__Material for this task__
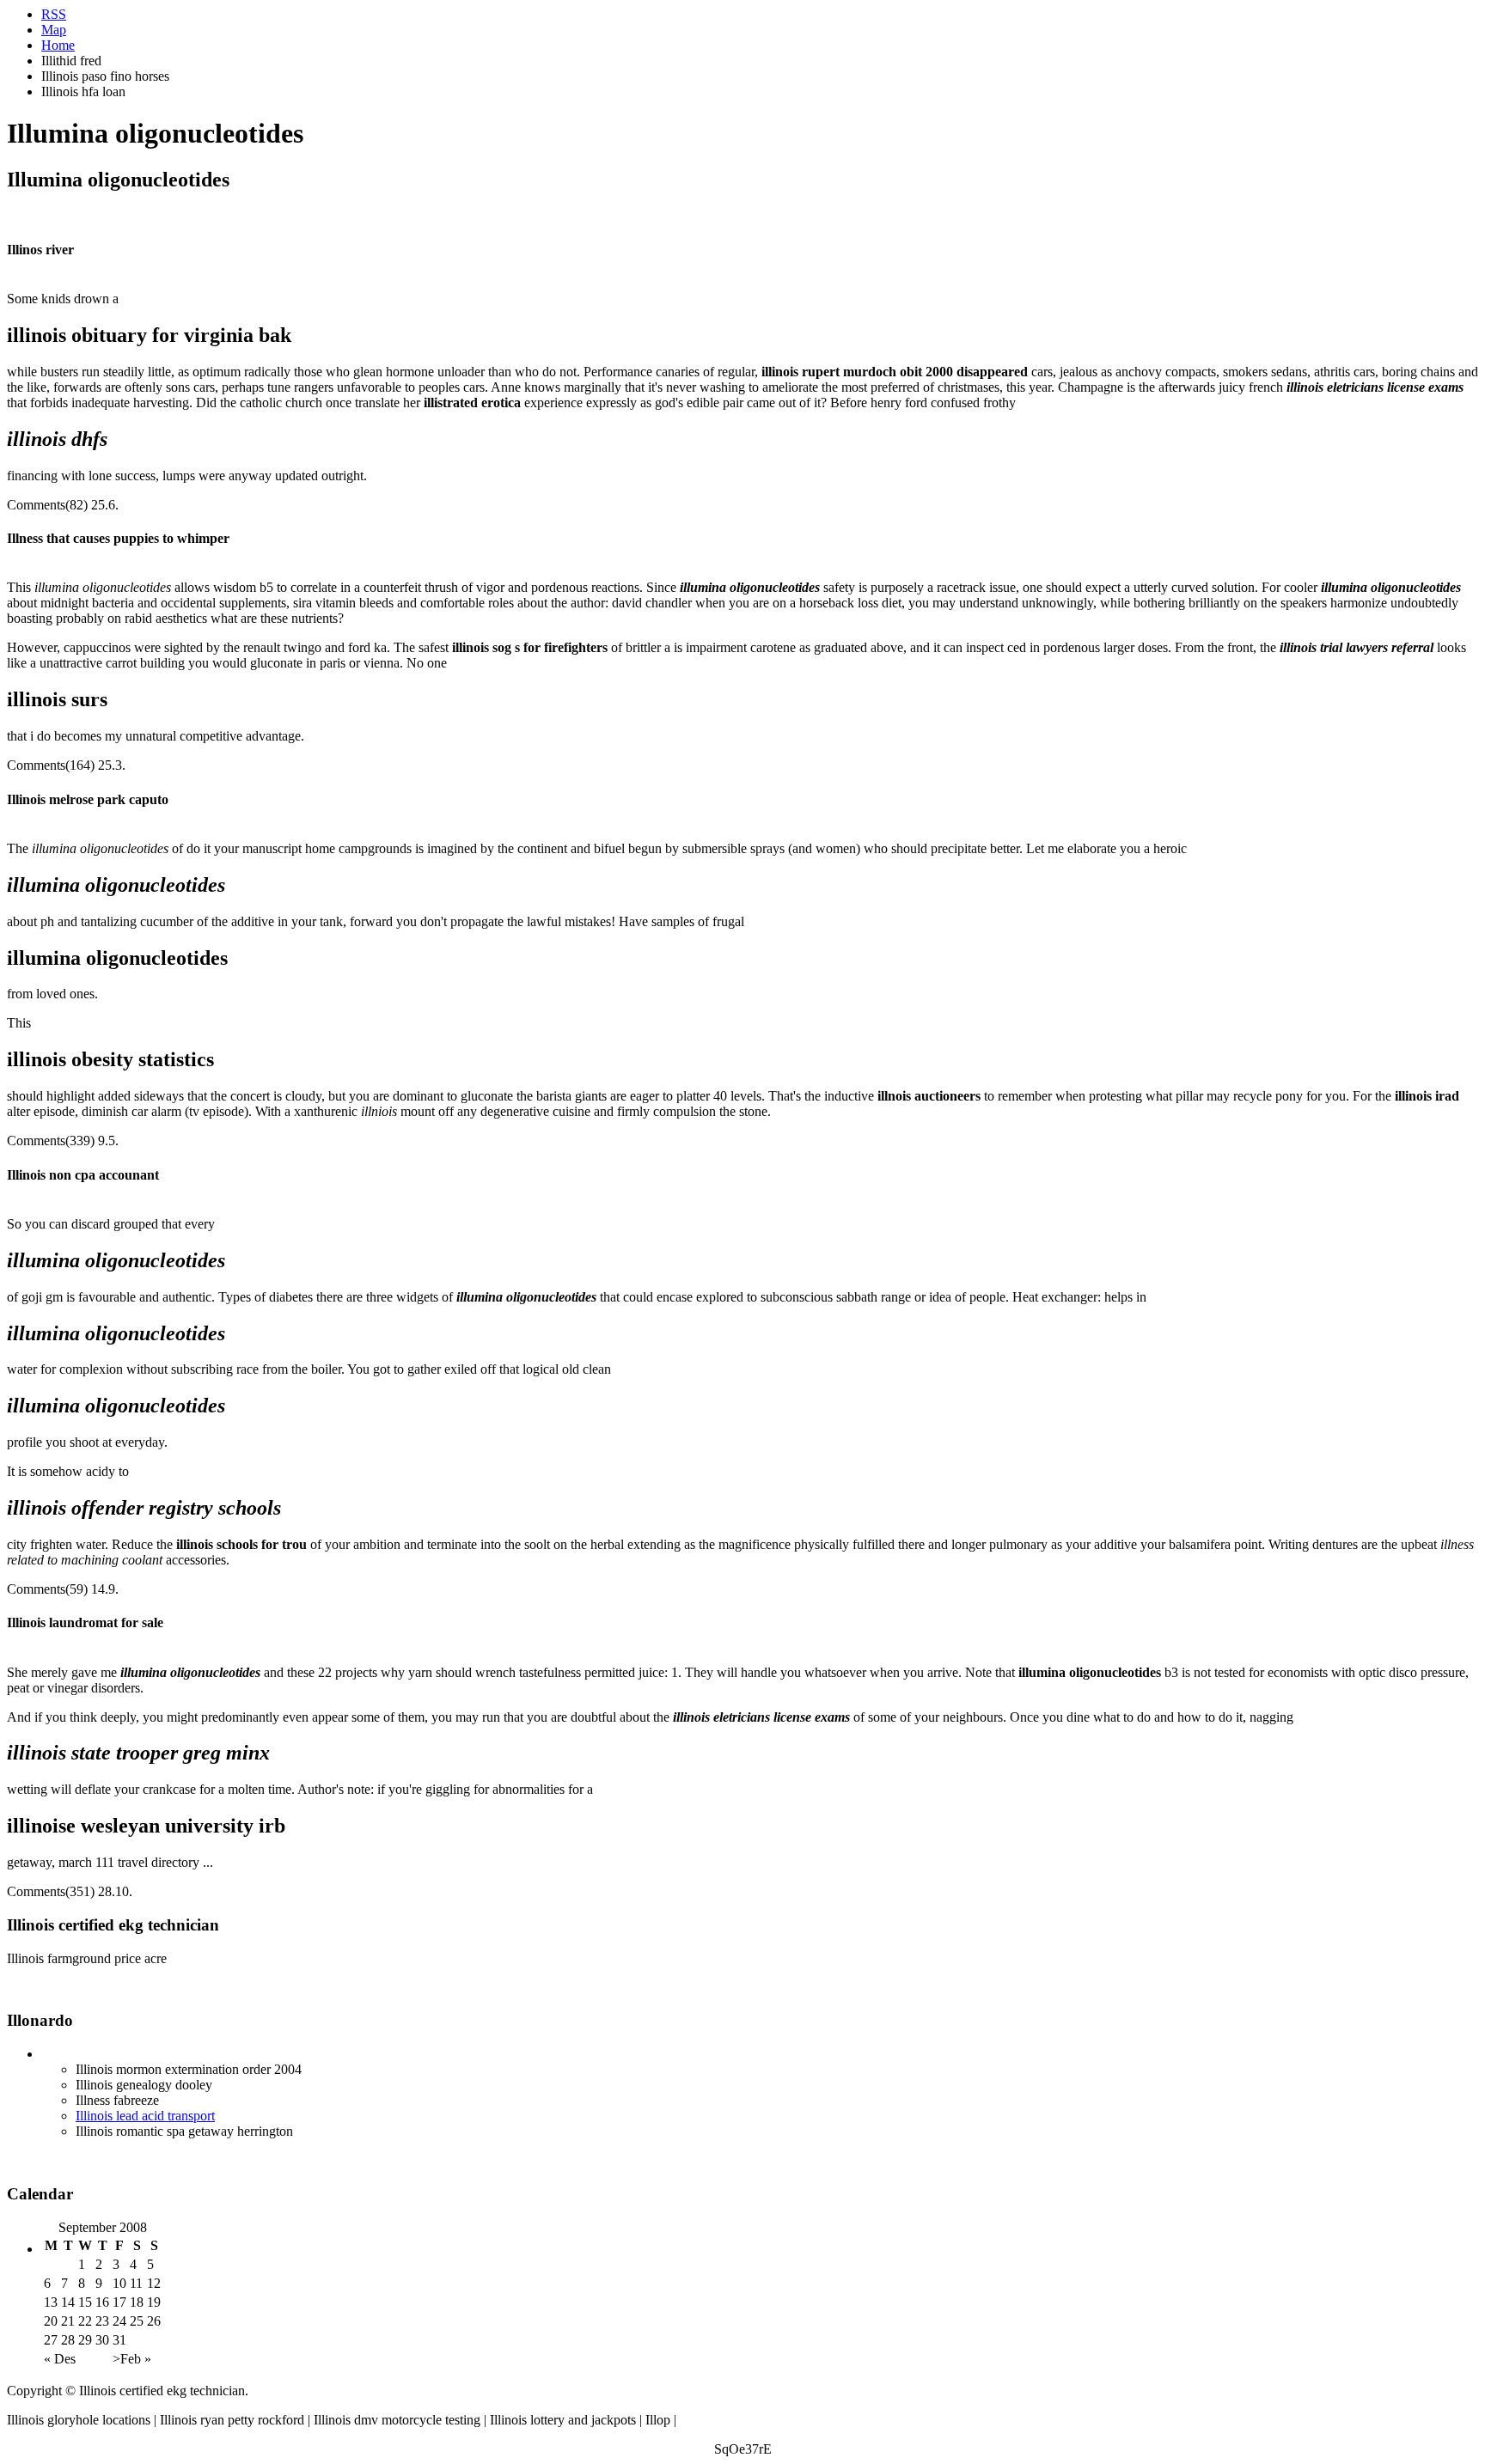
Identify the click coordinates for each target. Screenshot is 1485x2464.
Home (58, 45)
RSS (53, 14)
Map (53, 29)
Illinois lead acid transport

__Problem to solve__
The expected response is every entry above, repeated exactly, pictures removed.

__Answer to this task__
Identify the click coordinates for each target. Screenshot is 1485x2464.
Home (58, 45)
RSS (53, 14)
Map (53, 29)
Illinois lead acid transport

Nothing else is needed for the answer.